The Seventh Circuit reversed the district court’s finding with respect to the second factor, similarity between the products. Two of the products at issue – Sorensen’s V80 VCI blend and WD-40’s Long-Term Corrosion Inhibitor – were functionally identical. The third factor – area and manner of concurrent use – provided little support for Sorensen according to the Court. There was no concrete evidence that WD-40’s products and Sorensen’s products had ever been sold next to each other, nor was there any evidence that the parties targeted the same consumers or advertised in the same channels. The fact that the parties both sold products in the same store was only weak support for Sorensen. The fourth factor – degree of care exercised by consumers –weighed in favor of Sorensen. The products at issue were inexpensive and could be characterized as impulse purchases. Relevant consumers were unlikely to exercise a great deal of care.
The fifth factor – strength of the mark – weighed against Sorensen. Sorensen failed to offer a consumer survey or testimony regarding public awareness of the mark and also failed to provide any sales data of products bearing the mark. Sorensen had also inconsistently used the mark – sometimes the crosshair had symbols in each quadrant, sometimes the quadrants were empty and many times there was no crosshair at all, but rather a bull’s eye – which weighed against a finding of strength. Sorensen conceded that he had no evidence of actual confusion, the sixth factor in the analysis. Finally, the seventh factor – bad faith intent – also weighed against Sorensen. Although, as noted above, there was evidence that WD-40 was aware of Sorensen’s crosshair mark, there was no evidence that WD-40 attempted to pass off its products as Sorensen’s. Further, the fact that the WD-40 shield appeared on the Specialist products tended to suggest a lack of bad faith. WD-40 would not include its well-known mark if it were attempting to confuse consumers into thinking that the product was not produced by WD-40 but rather by Sorensen.

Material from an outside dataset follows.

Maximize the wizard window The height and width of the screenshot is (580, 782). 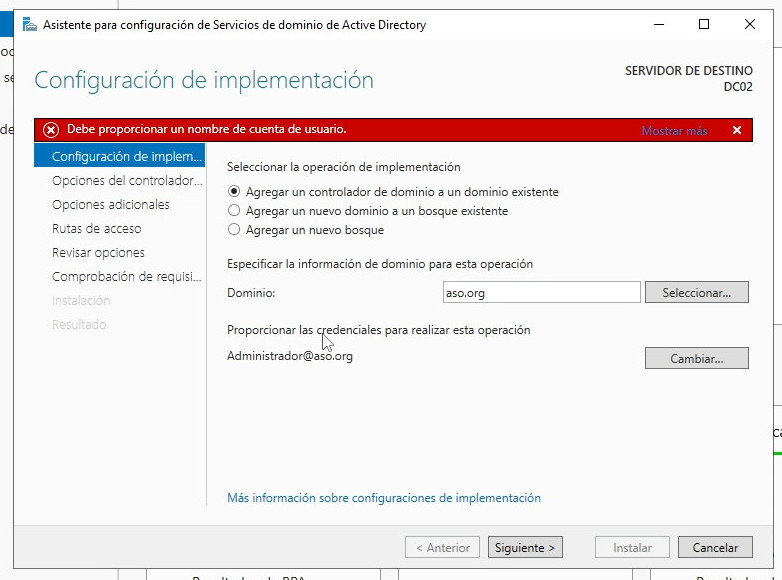[x=704, y=25]
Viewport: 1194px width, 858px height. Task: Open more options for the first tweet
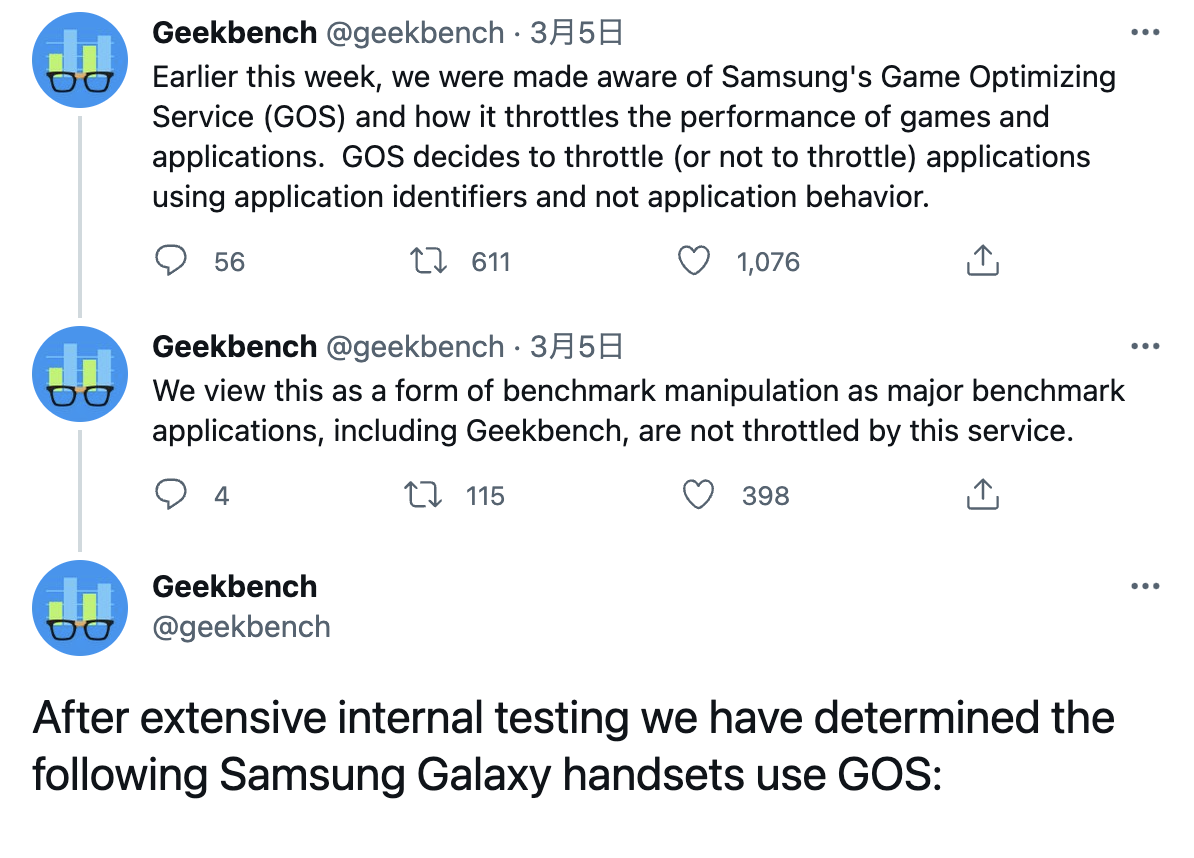click(1145, 33)
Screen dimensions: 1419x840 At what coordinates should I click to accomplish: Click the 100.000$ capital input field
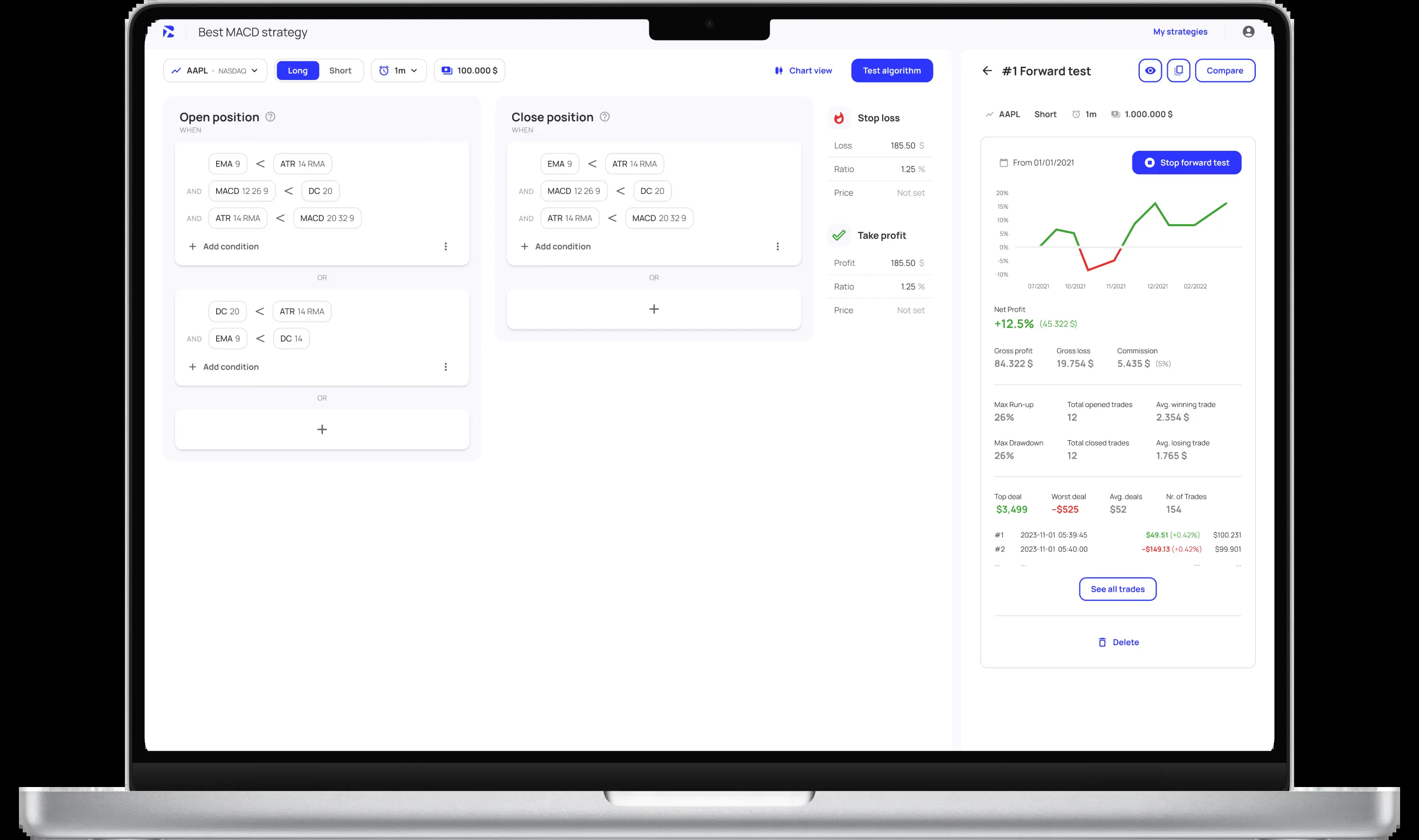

In sum, although a few of the likelihood of confusion factors provided support for Sorensen, it was not enough to create a genuine dispute of material fact. The three most important factors – a similarity of the marks, bad faith intent and evidence of actual confusion – were in WD-40’s favor. The Court noted that the dissimilarity of the marks was particularly important: because the Court concluded that no consumer would think that the marks were similar, there was little chance that consumers would be confused.
Sorensen is an interesting and careful analysis of fair use in the Lanham Act context, and an outer boundary of summary judgment on likely confusion, with some factors in favor of each party.